• [Source passage]
========================

What this book gives is a stark picture of how women in Saudi Arabia are forced to live. This may be the 21st century, but so far as Saudi women are concerned it might as well be the fourteenth. Here are just some of the things a good Muslim woman in Saudi Arabia may not do: leave her home unescorted by a male relative, show her face to men outside her family, vote, drive, enter a government building by the same entrance as the men, have sex outside marriage, leave the country without her father's or husband's written permission. If a man has completed his ablutions before praying but sees a woman before he actually begins to pray, he must do his ablutions again, as he has seen something unclean.
Forcing women to follow these strict rules, often on pain of death, is more than just wrong; it is abominable. The Arab world needs a women's liberation movement. I am a student of the Victorian age, and part of its fascination for me lies in the roles played by women, from prostitutes in the Haymarket to pampered aristocrats without rights to property or their own children. Girls today have, I believe, little notion what generations of women before them had to fight to overcome. In my own girlhood I remember being told by my mother that I shouldn't necessarily make good grades, or if I did to keep quiet about it for fear of putting the boys off. There were so many things girls couldn't do that boys could. They may seem trivial, but to a young woman with an independent spirit the restrictions seemed arbitrary, unfair, and demeaning. When I was in college, we had a dress code: no pants or shorts to be worn to class or in the library; a 10:30 curfew on weekdays, 12:00 on weekends; no leaving campus overnight without parental permission. I was not allowed to phone a boy or visit him in his home, with rare exceptions. In college, men were not allowed above the first floor of the dorm and its public rooms. It amuses me to recall that because there was no privacy, couples kissed and groped each other in full view of whoever was around. We were used to ignoring the semi-orgy that occurred each night on the porch before the doors were locked.

========================

• [Given entries]
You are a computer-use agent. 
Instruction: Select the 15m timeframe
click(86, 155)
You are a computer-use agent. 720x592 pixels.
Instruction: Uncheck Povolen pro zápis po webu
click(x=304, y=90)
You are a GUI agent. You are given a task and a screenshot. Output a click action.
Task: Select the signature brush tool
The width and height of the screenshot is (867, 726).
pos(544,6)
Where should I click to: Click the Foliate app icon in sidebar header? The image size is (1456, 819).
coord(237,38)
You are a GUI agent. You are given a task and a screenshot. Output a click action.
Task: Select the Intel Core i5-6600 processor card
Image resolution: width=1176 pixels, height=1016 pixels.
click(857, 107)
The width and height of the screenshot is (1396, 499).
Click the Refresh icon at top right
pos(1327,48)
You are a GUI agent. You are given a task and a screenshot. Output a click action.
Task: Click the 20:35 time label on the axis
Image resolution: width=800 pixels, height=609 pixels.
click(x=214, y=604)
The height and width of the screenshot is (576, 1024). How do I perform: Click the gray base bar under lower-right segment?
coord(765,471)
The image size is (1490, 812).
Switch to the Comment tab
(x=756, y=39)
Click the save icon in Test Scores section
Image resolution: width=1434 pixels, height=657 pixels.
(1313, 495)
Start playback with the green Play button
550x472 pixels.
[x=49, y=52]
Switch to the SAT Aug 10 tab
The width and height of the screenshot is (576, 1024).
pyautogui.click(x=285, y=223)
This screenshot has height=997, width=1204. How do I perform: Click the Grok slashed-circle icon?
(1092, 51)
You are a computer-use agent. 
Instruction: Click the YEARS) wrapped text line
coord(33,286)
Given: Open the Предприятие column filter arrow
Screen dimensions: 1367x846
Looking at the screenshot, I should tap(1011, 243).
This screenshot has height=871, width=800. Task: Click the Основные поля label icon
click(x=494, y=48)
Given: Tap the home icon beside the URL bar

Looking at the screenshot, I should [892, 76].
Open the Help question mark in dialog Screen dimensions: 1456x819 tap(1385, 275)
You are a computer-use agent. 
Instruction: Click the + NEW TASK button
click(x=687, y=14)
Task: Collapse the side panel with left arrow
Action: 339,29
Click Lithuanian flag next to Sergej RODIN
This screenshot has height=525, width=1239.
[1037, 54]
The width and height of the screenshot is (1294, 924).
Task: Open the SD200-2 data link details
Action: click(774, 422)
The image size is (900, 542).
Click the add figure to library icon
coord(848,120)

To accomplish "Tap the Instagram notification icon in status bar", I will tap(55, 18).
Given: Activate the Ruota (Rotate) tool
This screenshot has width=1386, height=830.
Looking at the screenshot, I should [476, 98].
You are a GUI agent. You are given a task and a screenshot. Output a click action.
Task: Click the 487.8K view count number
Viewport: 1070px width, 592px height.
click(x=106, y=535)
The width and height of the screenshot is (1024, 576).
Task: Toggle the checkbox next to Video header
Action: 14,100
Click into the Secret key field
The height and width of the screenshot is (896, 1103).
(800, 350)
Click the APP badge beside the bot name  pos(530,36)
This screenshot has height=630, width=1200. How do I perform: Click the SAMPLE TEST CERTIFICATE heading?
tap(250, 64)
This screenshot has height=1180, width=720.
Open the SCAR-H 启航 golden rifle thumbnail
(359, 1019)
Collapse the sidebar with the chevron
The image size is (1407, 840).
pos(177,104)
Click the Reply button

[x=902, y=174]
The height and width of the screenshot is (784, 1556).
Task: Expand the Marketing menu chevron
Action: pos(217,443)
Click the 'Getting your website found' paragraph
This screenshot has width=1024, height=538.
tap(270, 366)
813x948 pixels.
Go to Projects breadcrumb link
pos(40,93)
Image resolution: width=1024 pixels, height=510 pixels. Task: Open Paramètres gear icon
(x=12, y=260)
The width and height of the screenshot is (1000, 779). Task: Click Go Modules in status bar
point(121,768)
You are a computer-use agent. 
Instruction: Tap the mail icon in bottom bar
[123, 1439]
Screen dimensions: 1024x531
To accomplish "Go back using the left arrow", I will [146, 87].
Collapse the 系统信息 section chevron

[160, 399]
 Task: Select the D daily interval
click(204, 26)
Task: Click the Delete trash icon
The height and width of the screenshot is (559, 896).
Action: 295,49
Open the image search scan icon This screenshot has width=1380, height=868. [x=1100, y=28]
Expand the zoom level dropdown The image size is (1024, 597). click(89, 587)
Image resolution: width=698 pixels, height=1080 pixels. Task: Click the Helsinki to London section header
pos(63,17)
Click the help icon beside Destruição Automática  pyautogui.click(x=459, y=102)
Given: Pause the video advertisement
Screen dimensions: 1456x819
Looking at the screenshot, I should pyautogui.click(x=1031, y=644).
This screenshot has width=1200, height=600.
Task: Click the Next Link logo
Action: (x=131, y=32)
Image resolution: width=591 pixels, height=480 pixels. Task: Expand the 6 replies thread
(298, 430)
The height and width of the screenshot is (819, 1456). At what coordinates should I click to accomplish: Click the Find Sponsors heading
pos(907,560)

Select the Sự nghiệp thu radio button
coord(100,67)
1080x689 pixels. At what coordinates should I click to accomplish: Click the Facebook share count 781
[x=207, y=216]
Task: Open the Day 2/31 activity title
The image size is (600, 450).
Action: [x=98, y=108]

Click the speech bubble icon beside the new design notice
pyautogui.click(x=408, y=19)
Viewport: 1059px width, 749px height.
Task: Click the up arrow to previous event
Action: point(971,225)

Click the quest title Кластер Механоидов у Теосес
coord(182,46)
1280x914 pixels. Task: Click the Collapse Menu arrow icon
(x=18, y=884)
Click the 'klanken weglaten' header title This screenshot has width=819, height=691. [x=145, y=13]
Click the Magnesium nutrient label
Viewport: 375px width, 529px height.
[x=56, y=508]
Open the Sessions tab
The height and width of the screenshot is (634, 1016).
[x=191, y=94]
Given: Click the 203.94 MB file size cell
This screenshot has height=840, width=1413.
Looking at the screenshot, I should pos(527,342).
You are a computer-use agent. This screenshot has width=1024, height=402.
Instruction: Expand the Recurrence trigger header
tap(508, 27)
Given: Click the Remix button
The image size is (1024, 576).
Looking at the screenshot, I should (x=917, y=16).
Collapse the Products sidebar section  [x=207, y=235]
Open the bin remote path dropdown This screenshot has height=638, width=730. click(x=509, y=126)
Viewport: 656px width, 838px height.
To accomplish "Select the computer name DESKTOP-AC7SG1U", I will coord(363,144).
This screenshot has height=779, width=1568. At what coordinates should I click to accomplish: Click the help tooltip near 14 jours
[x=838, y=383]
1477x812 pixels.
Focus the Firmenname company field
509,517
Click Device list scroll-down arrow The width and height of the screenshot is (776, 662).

========================

• [What you will do]
a) Update the passage about women in Saudi Arabia: rewrite the part that opens with the words containing "What this book" and closes with "seen something unclean.", putting "the Saudi kingdom" in place of "Saudi Arabia".
b) In the passage about women in Saudi Arabia, why must a man who has finished his ablutions repeat them if he sees a woman before he starts to pray? Answer in one to three sentences.
c) Continue the passage about women in Saudi Arabia from where it stops.

• [Results by task]
a)
What this book gives is a stark picture of how women in the Saudi kingdom are forced to live. This may be the 21st century, but so far as Saudi women are concerned it might as well be the fourteenth. Here are just some of the things a good Muslim woman in the Saudi kingdom may not do: leave her home unescorted by a male relative, show her face to men outside her family, vote, drive, enter a government building by the same entrance as the men, have sex outside marriage, leave the country without her father's or husband's written permission. If a man has completed his ablutions before praying but sees a woman before he actually begins to pray, he must do his ablutions again, as he has seen something unclean.

b) He must do his ablutions again because seeing a woman counts as having seen something unclean.

c)
Obviously, these restrictions were designed to prevent unsanctioned sex, and where very young girls are involved such restrictions are, of course, acceptable. But when grown women are discouraged from getting a full education, have their husbands chosen for them, or are restricted in their movements, something is very wrong. Cultural differences can be charming and should be celebrated. The Japanese tea ceremony is lovely; Native American dancing can be exciting; French cuisine is rightly celebrated. Customs, diet, dress, music and art--differences here make the world a more colorful place. Making virtual slaves of half the population is not colorful; it is cruel. When I was a child, my beloved grandmother explained to me that American slaves in the South were happy with their lot. We are all aware of the cognitive dissonance of, say, Thomas Jefferson, who believed in individual freedom and owned slaves simultaneously. My rather Victorian mother wanted to protect me and shelter me from possible unpleasantness. She certainly meant me no harm, even when she goaded me about my support for the Equal Rights Amendment. I have no doubt that many, if not most, Arab men love their wives and daughters. Many things throughout the course of human history have been undertaken because they were deemed "for your own good."
I can understand that it is easier--and safer--to go along with family and societal demands if you live in a traditional culture. Often it is women themselves who exercise vigilance when it comes to other women's behavior. How much easier it is when slaves themselves guard other slaves. It is no accident that it is educated women who make the most noise about rights. The fact that some Arab women want to cover themselves from head to foot in voluminous black cloaks when the temperature is 100 degrees is no argument.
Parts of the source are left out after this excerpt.